$$\rightleftharpoonup{xx}$$
$$\longleftharp{xx}$$,
$$\longrightharp{xx}$$,
Fenotypy są determinowane przez złożony szereg fizycznych (np. białko-białko) i funkcjonalnych (np. gen-gen lub genetyczny) interakcji (GI)1. Chociaż interakcje fizyczne mogą wskazywać, które białka bakteryjne są powiązane jako kompleksy, niekoniecznie ujawniają one relacje funkcjonalne na poziomie szlaku1. Badania przesiewowe przewodu pokarmowego, w których mierzy się wzrost podwójnych mutantów zawierających dwa usunięte lub inaktywowane geny i porównuje je z odpowiadającymi im pojedynczymi mutacjami, mogą rzucić światło na epistatyczne zależności między loci, a tym samym zapewnić środki do badania i odkrywania nowych relacji funkcjonalnych2. Mapy przewodu pokarmowego na dużą skalę zostały zgłoszone dla organizmów eukariotycznych, takich jak drożdże3-7, ale informacje o IG pozostają rzadkie dla prokariontów8, co utrudnia funkcjonalną adnotację genomów bakteryjnych. W tym celu wraz z innymi opracowaliśmy wysokoprzepustowe ilościowe metody badań przesiewowych bakteryjnego przewodu pokarmowego9, 10.

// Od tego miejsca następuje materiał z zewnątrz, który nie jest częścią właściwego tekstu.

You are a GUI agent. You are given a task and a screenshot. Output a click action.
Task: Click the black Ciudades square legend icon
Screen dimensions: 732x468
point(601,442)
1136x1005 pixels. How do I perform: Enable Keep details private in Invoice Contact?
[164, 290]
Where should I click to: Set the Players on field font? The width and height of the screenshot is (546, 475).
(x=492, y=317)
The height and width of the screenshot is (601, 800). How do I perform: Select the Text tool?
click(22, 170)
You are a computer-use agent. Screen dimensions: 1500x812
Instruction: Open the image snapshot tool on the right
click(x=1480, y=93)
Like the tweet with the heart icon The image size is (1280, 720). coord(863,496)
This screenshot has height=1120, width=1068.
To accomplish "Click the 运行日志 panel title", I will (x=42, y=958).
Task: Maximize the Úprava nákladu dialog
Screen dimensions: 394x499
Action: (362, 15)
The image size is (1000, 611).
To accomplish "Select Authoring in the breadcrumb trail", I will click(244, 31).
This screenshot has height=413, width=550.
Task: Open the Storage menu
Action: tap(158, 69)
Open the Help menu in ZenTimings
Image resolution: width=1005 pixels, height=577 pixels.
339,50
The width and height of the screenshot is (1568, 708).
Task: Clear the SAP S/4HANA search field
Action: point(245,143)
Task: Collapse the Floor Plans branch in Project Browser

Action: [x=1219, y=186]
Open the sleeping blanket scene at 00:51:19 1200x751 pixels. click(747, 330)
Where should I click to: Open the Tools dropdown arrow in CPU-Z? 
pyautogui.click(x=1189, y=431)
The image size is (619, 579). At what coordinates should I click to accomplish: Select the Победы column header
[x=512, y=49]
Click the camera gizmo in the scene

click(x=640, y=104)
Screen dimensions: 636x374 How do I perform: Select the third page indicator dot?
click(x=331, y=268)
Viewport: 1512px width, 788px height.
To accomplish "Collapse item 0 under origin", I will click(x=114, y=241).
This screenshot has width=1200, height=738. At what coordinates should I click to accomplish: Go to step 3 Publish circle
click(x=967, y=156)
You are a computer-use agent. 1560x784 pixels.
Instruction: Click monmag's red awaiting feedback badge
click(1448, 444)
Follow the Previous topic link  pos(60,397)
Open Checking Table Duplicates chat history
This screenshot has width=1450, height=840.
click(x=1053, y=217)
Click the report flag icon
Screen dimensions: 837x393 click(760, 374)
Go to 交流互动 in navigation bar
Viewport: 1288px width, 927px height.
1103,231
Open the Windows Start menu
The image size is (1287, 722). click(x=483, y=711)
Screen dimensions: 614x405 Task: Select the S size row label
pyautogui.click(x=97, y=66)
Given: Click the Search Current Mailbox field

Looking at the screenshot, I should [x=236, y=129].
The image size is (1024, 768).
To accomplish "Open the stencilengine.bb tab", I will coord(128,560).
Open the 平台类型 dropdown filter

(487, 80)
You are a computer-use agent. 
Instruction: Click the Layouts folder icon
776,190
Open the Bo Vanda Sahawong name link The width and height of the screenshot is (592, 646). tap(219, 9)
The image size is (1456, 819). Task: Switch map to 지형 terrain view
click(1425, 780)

Tutaj prezentujemy kluczowe kroki wymagane do przeprowadzenia ilościowej procedury przesiewowej E. coli Synthetic Genetic Array (eSGA) w skali genomu9, wykorzystując naturalną koniugację bakteryjną i homologiczną rekombinację do systemowego generowania i mierzenia dopasowania dużej liczby podwójnych mutantów w formacie tablicy kolonii. Krótko mówiąc, robot jest używany do przenoszenia, poprzez koniugację, chloramfenikolu (Cm) - oznaczonych zmutowanymi allelami z zaprojektowanych "szczepów dawcy" Hfr (High frequency of recombination) do uporządkowanej macierzy kanamycyny (Kan) - szczepów biorcy F. Zazwyczaj używamy pojedynczych mutantów z utratą funkcji z nieistotnymi delecjami genów (np. kolekcja "Keio"11) i niezbędnymi mutacjami hipomorficznymi genów (tj. allelami nadającymi zmniejszoną ekspresję białka, stabilność lub aktywność9, 12, 13) w celu zbadania funkcjonalnych powiązań odpowiednio genów nieistotnych i niezbędnych. Po koniugacji i następującej po niej wymianie genetycznej, w której pośredniczy rekombinacja homologiczna, powstałe podwójne mutanty są selekcjonowane na pożywce stałej zawierającej oba antybiotyki. Po wyrośnięciu płytki są obrazowane cyfrowo, a rozmiary kolonii są ilościowo oceniane za pomocą własnego automatycznego systemu przetwarzania obrazu14. Indeksy glikemiczne ujawniają się, gdy tempo wzrostu podwójnego mutanta jest albo znacznie lepsze, albo gorsze niż oczekiwano9. Pogarszające (lub ujemne) GI często wynikają między mutacjami powodującymi utratę funkcji w parach genów ze szlaków kompensacyjnych, które wpływają na ten sam podstawowy proces2. W tym przypadku utrata pojedynczego genu jest buforowana, tak że każdy pojedynczy mutant jest zdolny do życia. Jednak utrata obu szlaków jest szkodliwa i powoduje syntetyczną śmiertelność lub chorobę (tj. powolny wzrost). I odwrotnie, łagodzące (lub pozytywne) interakcje mogą wystąpić między genami w tym samym szlaku lub kompleksie białkowym2, ponieważ sama delecja któregokolwiek genu jest często wystarczająca, aby zakłócić normalną funkcję szlaku lub kompleksu, tak że dodatkowe perturbacje nie zmniejszają aktywności, a tym samym wzrostu, dalej. Ogólnie rzecz biorąc, systematyczna identyfikacja i analiza sieci przewodu pokarmowego może dostarczyć bezstronnych, globalnych map funkcjonalnych relacji między dużą liczbą genów, z których można wywnioskować informacje na poziomie szlaku pominięte w innych podejściach9.